AWS Analytics Automation Toolkit

As analytics solutions have moved away from the one-size-fits-all model to choosing the right tool for the right function, architectures have become more optimized and performant while simultaneously becoming more complex. Solutions leveraging Amazon Redshift will often be used alongside services including AWS DMS, AWS AppSync, AWS Glue, AWS SCT, Amazon Sagemaker, Amazon QuickSight, and more. One of the core challenges of building these solutions can oftentimes be the integration of these services.
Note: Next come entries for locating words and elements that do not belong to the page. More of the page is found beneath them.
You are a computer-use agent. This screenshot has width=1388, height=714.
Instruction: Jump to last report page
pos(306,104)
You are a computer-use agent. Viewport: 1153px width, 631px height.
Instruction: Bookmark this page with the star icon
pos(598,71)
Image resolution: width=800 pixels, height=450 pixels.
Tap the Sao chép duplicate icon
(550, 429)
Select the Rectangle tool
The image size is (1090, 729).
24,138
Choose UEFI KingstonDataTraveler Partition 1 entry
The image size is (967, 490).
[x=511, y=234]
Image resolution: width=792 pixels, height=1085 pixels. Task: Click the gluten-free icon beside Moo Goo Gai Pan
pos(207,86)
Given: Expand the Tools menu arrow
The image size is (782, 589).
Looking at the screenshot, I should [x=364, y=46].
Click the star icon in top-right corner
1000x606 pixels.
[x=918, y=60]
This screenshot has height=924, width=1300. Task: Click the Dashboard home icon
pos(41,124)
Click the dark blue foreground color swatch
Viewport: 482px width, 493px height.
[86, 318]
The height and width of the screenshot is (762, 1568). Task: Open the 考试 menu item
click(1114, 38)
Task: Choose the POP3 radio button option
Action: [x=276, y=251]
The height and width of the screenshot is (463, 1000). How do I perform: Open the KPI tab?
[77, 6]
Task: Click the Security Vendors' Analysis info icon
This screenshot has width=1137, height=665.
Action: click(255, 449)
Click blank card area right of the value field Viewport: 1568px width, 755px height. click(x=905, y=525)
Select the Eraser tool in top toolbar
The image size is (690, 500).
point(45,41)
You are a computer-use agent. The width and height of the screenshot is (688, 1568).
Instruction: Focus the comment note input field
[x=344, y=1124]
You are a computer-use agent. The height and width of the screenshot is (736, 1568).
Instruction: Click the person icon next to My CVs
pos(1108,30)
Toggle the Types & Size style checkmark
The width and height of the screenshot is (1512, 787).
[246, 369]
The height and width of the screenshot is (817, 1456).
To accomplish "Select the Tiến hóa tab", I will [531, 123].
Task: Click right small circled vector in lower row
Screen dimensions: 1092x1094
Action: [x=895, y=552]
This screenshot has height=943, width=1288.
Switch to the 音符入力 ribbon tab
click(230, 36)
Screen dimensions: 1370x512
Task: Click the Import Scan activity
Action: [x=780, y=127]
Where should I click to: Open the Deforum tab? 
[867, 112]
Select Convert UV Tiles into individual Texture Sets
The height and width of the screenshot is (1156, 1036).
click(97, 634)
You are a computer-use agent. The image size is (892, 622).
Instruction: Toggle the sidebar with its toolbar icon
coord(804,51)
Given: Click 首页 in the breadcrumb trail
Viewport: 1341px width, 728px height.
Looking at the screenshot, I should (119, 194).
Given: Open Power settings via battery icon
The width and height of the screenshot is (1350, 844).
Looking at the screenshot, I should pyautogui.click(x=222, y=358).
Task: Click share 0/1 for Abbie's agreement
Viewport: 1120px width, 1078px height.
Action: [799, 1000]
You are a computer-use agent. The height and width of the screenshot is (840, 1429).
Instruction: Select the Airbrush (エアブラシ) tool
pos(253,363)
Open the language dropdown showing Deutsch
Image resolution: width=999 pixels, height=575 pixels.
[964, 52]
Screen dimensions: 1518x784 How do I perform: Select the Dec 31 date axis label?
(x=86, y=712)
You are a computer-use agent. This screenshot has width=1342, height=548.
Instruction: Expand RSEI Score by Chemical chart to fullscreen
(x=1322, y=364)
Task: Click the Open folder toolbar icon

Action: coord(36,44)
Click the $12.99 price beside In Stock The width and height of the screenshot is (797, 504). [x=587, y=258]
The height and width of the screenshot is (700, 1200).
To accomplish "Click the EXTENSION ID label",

This solution takes advantage of the repeated integrations between different services in common use cases, and leverages the AWS CDK to automate the provisioning of AWS analytics services, primarily Amazon Redshift. Deployment is now customizing a JSON configuration file indicating the resources to be used, and this solution takes those inputs to auto-provision the required infrastructure dynamically.

PLEASE NOTE: This solution is meant for proof of concept or demo use cases, and not for production workloads.

Overview of Deployment
Prerequisites
Deployment Steps
Clean up
Troubleshooting
Feedback

Overview of Deployment

This project leverages CloudShell, a browser-based shell service, to programmatically initiate the deployment through the AWS console. To achieve this, a JSON-formatted config file specifying the desired service configurations needs to be uploaded to CloudShell. Then, a series of steps need to be run to clone this repository and initiate the CDK scripts.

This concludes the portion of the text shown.